[PATCH RFC] Debug handling of early spurious interrupts

Andrew Morton akpm at linux-foundation.org
Wed Jul 18 18:46:59 EDT 2007


On Tue, 17 Jul 2007 19:09:57 +0900
Fernando Luis V__zquez Cao <fernando at oss.ntt.co.jp> wrote:

> With the advent of kdump it is possible that device drivers receive
> interrupts generated in the context of a previous kernel. Ideally
> quiescing the underlying devices should suffice but not all drivers
> do this, either because it is not possible or because they did not
> contemplate this case. Thus drivers ought to be able to handle
> interrupts coming in as soon as the interrupt handler is registered.
> 
> Signed-off-by: Fernando Luis Vazquez Cao <fernando at oss.ntt.co.jp>
> ---
> 
> diff -urNp linux-2.6.22-orig/kernel/irq/manage.c linux-2.6.22/kernel/irq/manage.c
> --- linux-2.6.22-orig/kernel/irq/manage.c	2007-07-09 08:32:17.000000000 +0900
> +++ linux-2.6.22/kernel/irq/manage.c	2007-07-17 18:37:24.000000000 +0900
> @@ -537,6 +537,29 @@ int request_irq(unsigned int irq, irq_ha
>  
>  	select_smp_affinity(irq);
>  
> +#if defined(CONFIG_DEBUG_PENDING_IRQ) || defined(CONFIG_DEBUG_SHIRQ)
> +#ifndef CONFIG_DEBUG_PENDING_IRQ
> +	if (irqflags & IRQF_SHARED) {
> +		/*
> +		 * It's a shared IRQ -- the driver ought to be prepared for it
> +		 * to happen immediately, so let's make sure....
> +		 * We do this before actually registering it, to make sure that
> +		 * a 'real' IRQ doesn't run in parallel with our fake.
> +		 */
> +#endif /* !CONFIG_DEBUG_PENDING_IRQ */
> +		if (irqflags & IRQF_DISABLED) {
> +			unsigned long flags;
> +
> +			local_irq_save(flags);
> +			handler(irq, dev_id);
> +			local_irq_restore(flags);
> +		} else
> +			handler(irq, dev_id);
> +#ifndef CONFIG_DEBUG_PENDING_IRQ
> +	}
> +#endif /* !CONFIG_DEBUG_PENDING_IRQ */
> +#endif /* CONFIG_DEBUG_PENDING_IRQ || CONFIG_DEBUG_SHIRQ */

Even if we were going to merge this functionality as-is, I'd ask for some
sort of refactoring to fix up that ifdef maze.

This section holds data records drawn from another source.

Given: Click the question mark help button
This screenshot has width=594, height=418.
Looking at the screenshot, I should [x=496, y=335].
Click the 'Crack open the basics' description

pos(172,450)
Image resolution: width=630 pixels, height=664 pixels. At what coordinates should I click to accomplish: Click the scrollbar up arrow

But more substantial issues:

- This is presented as a "debug" feature, but it isn't a debug feature at
  all - it is new functionality which is unrelated to kernel development.

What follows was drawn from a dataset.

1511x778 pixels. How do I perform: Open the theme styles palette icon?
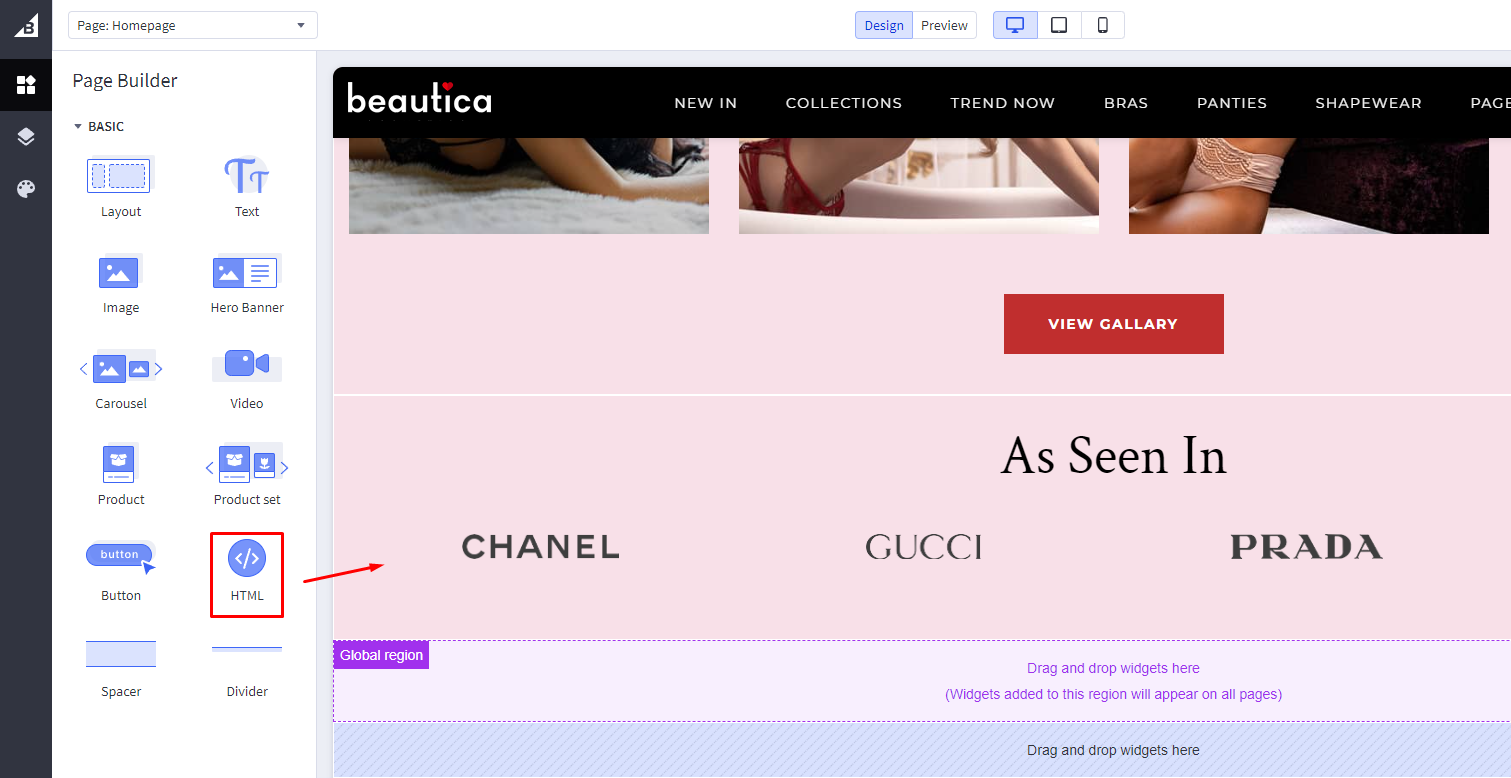[x=26, y=189]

  Also, it is a "debug" feature which provides no debugging!  At the very
  least, one would expect to see it emit a printk to tell people that we
  have some driver which needs fixing.

  Also, this not-really-a-debug-feature is undesirably coupled with a
  real debugging feature: CONFIG_DEBUG_PENDING_IRQ.

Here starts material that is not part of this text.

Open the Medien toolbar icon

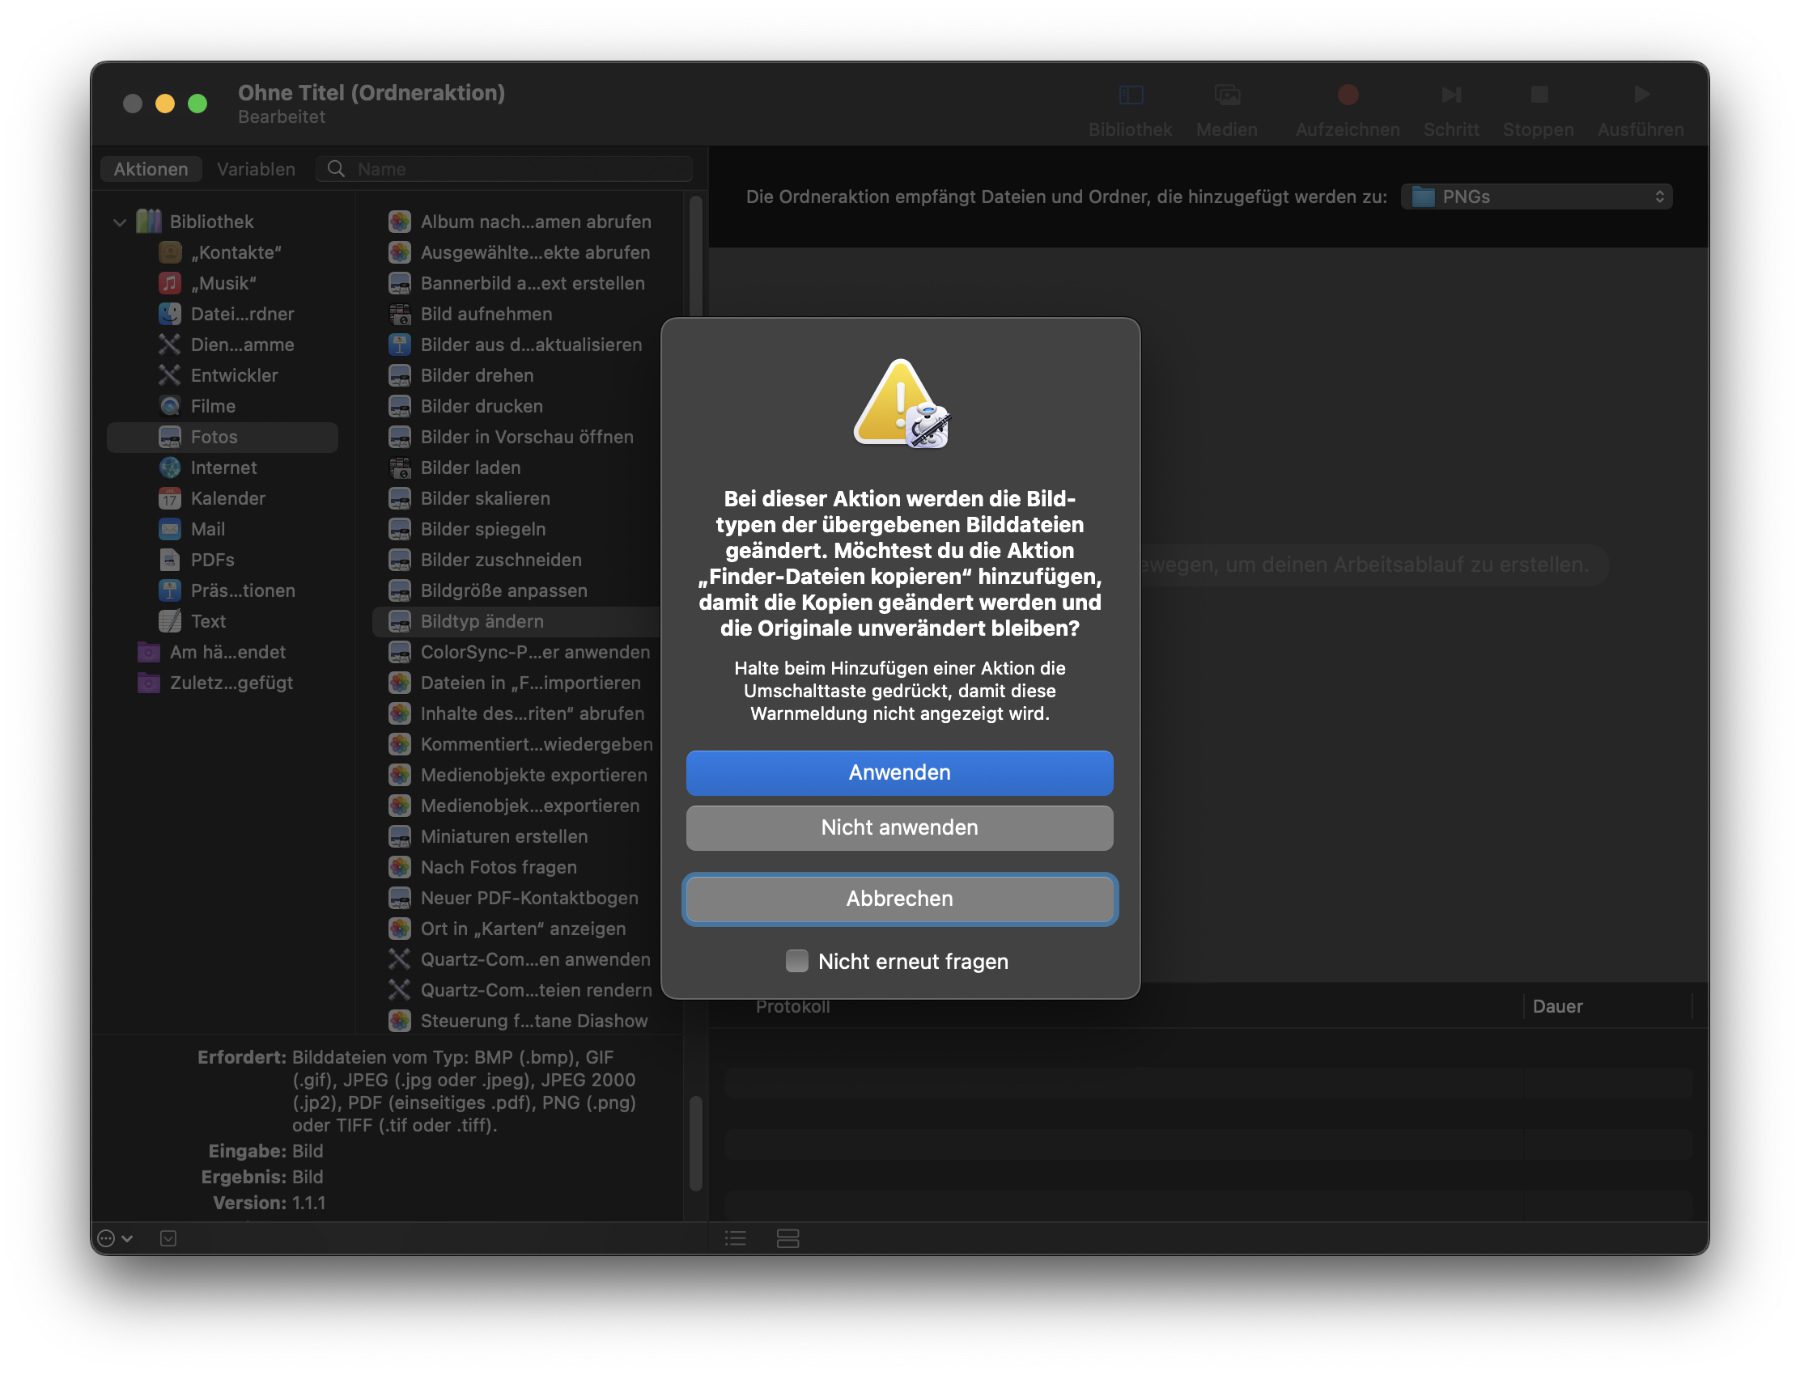(1226, 95)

- Does this new feature really need its own Kconfig setting?  Why not enable
  it unconditionally?  request_irq() isn't exactly performance-critical.

- If poss, we really do want to find some way of emitting a warning when
  we detect such a device driver.  Like, call the handler and if it
  returned IRQ_HANDLED, start shouting.